Hikmet ERTÜRK

22 Şubat 2010

GERÇEK TAKVA SAHİPLERİ

Takva: Allah’tan korkmak, Kur'an'la amel etmek, aza razı olmak ve Ahiret Günü’ne hazırlanmaktır. (Ali b. Ebî Talib r.a)

Bakara suresinde ise Allah (c. c.) takva sahiplerinin özelliklerini şu şekilde açıklıyor;

177- Yüzlerinizi Doğu ya da Batı tarafına çevirmeniz iyilik demek değildir. Asıl iyilik Allah'a, Ahiret gününe, meleklere, kitaba, peygamberlere inanan; akrabalara, yetimlere, yoksullara, yarı yolda kalanlara, dilencilere ve boyunduruk altında bulunanlara (kölelere, tutsaklara) mallarını sevmelerine rağmen yardım edenlerin; namazı kılanların, zekâtı verenlerin, antlaşma yaptıklarında yapmış oldukları antlaşmaları yerine getirenlerin; zorda, darda ve savaş zamanında sabredenlerin tutumudur. İşte doğrular (sözlerinin erleri) onlardır, takva sahipleri de onlardır.

Yukarıdaki ayetlerde Müslümanların kıble değişikliği meselesinde Yahudilerin anlamsız tartışma ve itirazlarına cevaben açıklamalar yapılıyor. Yüzlerinizi doğu ya da batı tarafına çevirmeniz iyilik değildir deniliyor. Çünkü tarif edilen takva içi boş, hayata etkisi olmayan bir ibadet şekli değildir. Oluşan duygu ve düşüncelerin ve pek tabii eylemlerin (amel) bütününü oluşturan bir davranış biçimidir. Yani toplum içerisinde etkisini gösteren somut bir davranış biçimidir.

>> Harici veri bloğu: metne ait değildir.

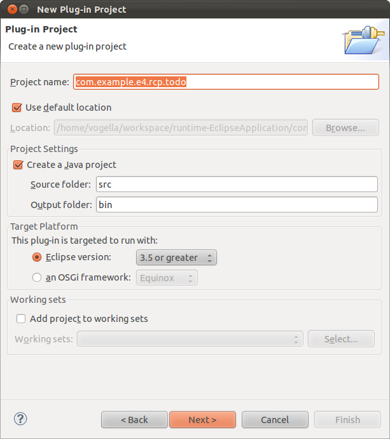Click the Browse button for location
390x439 pixels.
click(345, 128)
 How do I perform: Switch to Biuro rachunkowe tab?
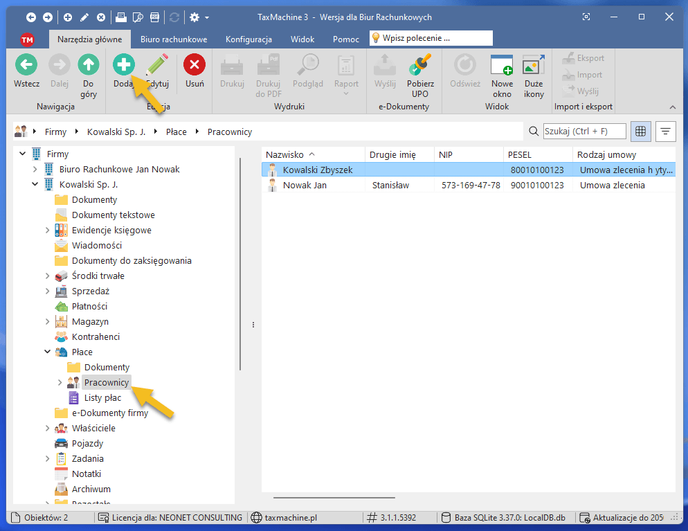174,39
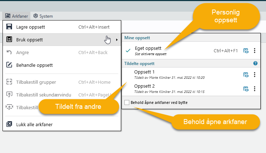Preview Oppsett 1 with the eye icon

point(246,75)
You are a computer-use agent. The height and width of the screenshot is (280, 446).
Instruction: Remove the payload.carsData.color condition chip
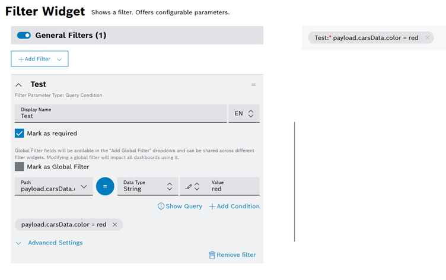coord(114,225)
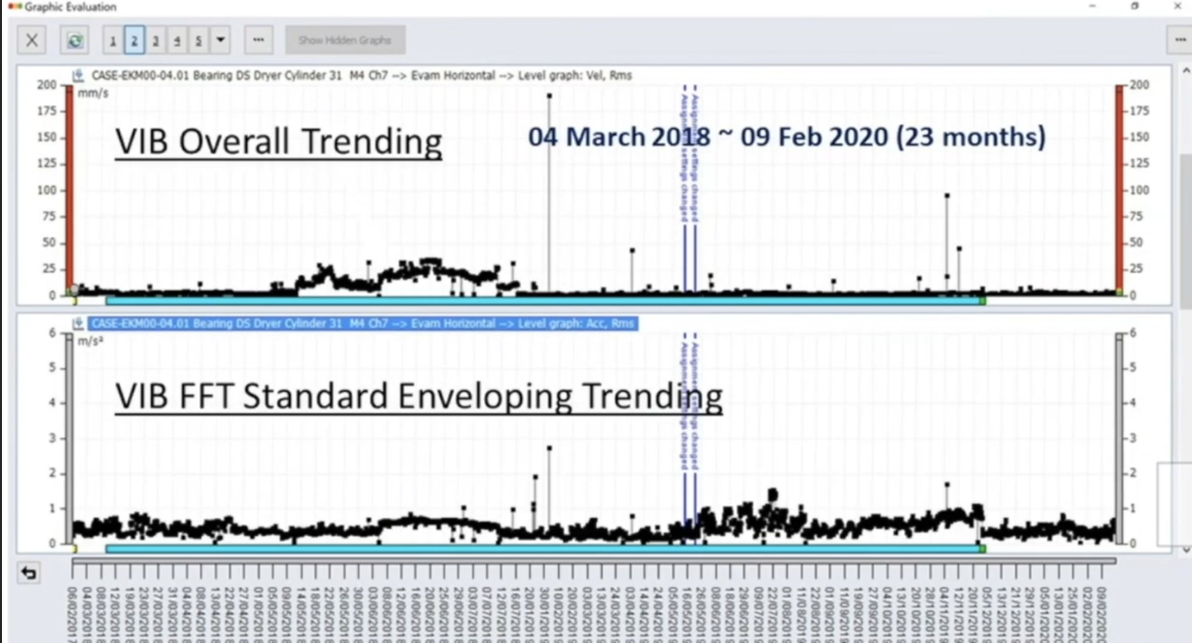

Dikkat ederseniz ayette takvanın taşıdığı manaya yapılan vurgu, inançlarımızın, yaşadığımız topluluk içerisinde somut bir şekilde yaşanmasıyla alakalıdır. Yüzümüzü sadece doğuya ya da batıya döndürdüğümüz şekilsel bir ibadetten ziyade, mallarımızı sevmemize rağmen yoksullara dağıtmamızdan, zekât veriyor ve namaz kılıyor olmamızdan, antlaşmalarımıza sadık kalmamızdan, savaşta, zorda ve darda sabredip davamızdan vazgeçmememizden, ahiret gününe, meleklere, kitaba ve peygamberlere iman etmemizden bahsedilmiş. Doğru sözlü olmamız ve takva sahibi olmamız da bu şartları yerine getirmemize bağlanmıştır. Bunların hiç birini yapmıyor iken doğru sözlü olduğumuzu söylemek kendimizi kandırmaktan öteye gitmeyecektir. İşte Rabbimiz pratik hayatta uygulaması olmayan bu kuru ibadet şeklini kabul etmiyor. Zaten bu şekilde Kur'an'ın bizlere yol göstermesi de beklenemez. Çünkü ; "Doğru olduğu kuşkusuz olan bu kitap, takva sahipleri için hidayet kaynağıdır.’’ (Bakara–2) Peki neden takva sahipleri için hidayet kaynağıdır? "Çünkü onlar, öteki dünyanın varlığından bütün kalpleriyle emindirler.’’ (Bakara–4)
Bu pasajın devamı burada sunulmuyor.